Data extract
•••••

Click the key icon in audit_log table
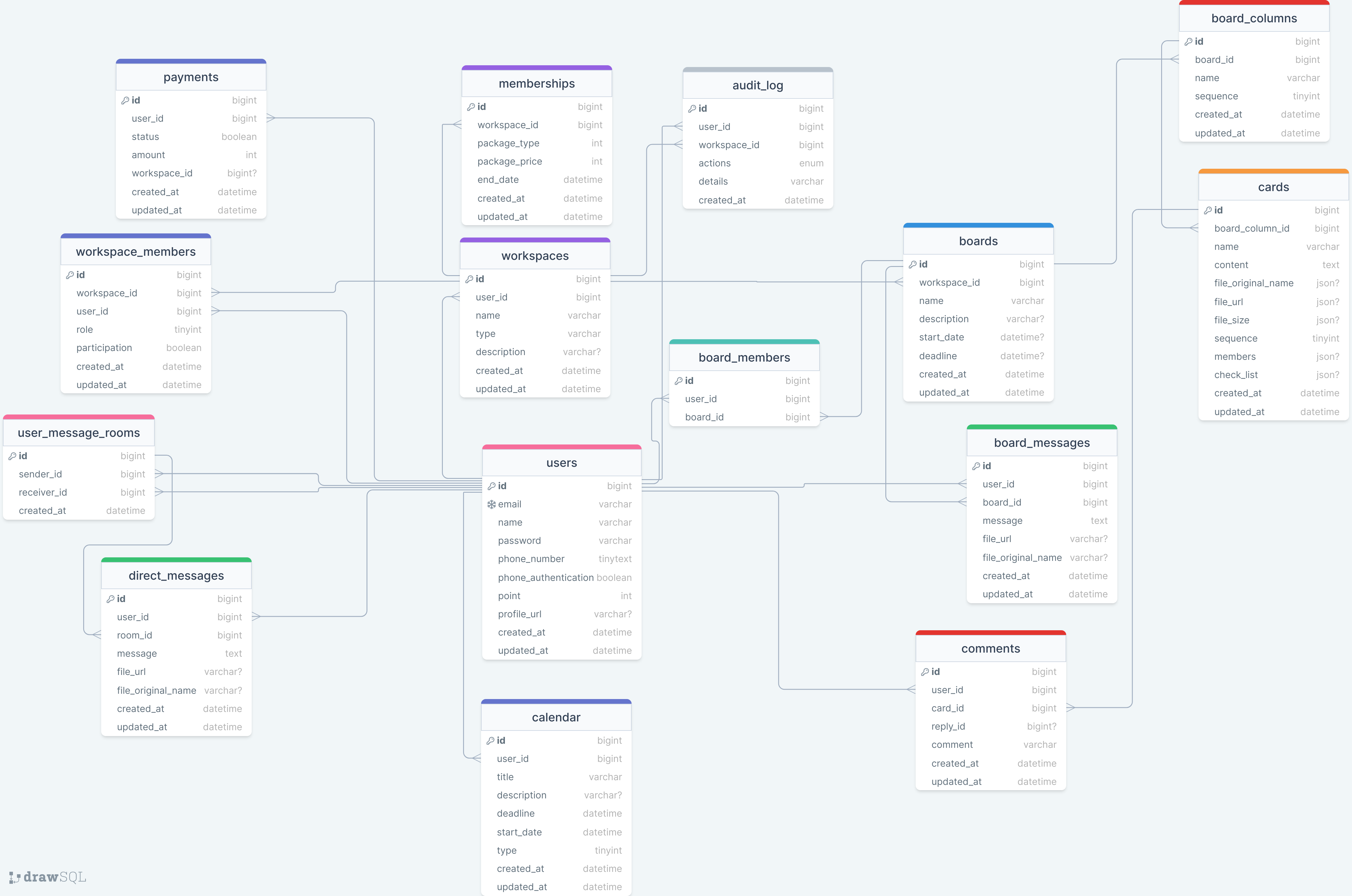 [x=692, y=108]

•••••

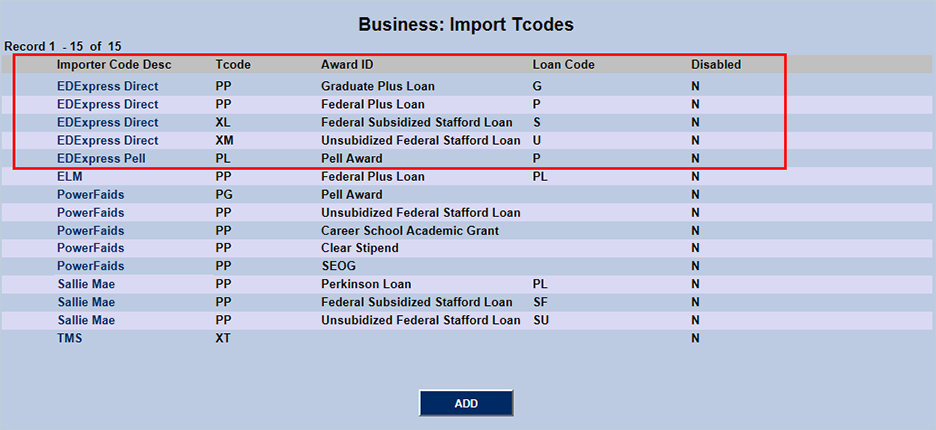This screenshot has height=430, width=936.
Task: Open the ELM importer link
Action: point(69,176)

•••••

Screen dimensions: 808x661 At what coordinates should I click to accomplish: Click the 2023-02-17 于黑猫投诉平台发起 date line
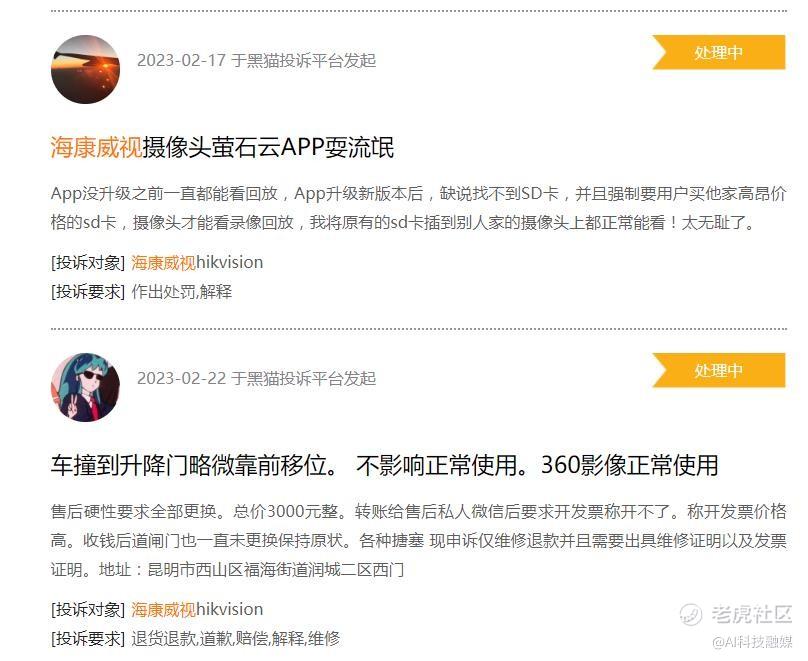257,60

•••••

Work to be completed
Find each line in the records above that contains the string "Click", and copy those lines out.

Exercise answer
Click the key icon in audit_log table
Screen dimensions: 808x661 At what coordinates should I click to accomplish: Click the 2023-02-17 于黑猫投诉平台发起 date line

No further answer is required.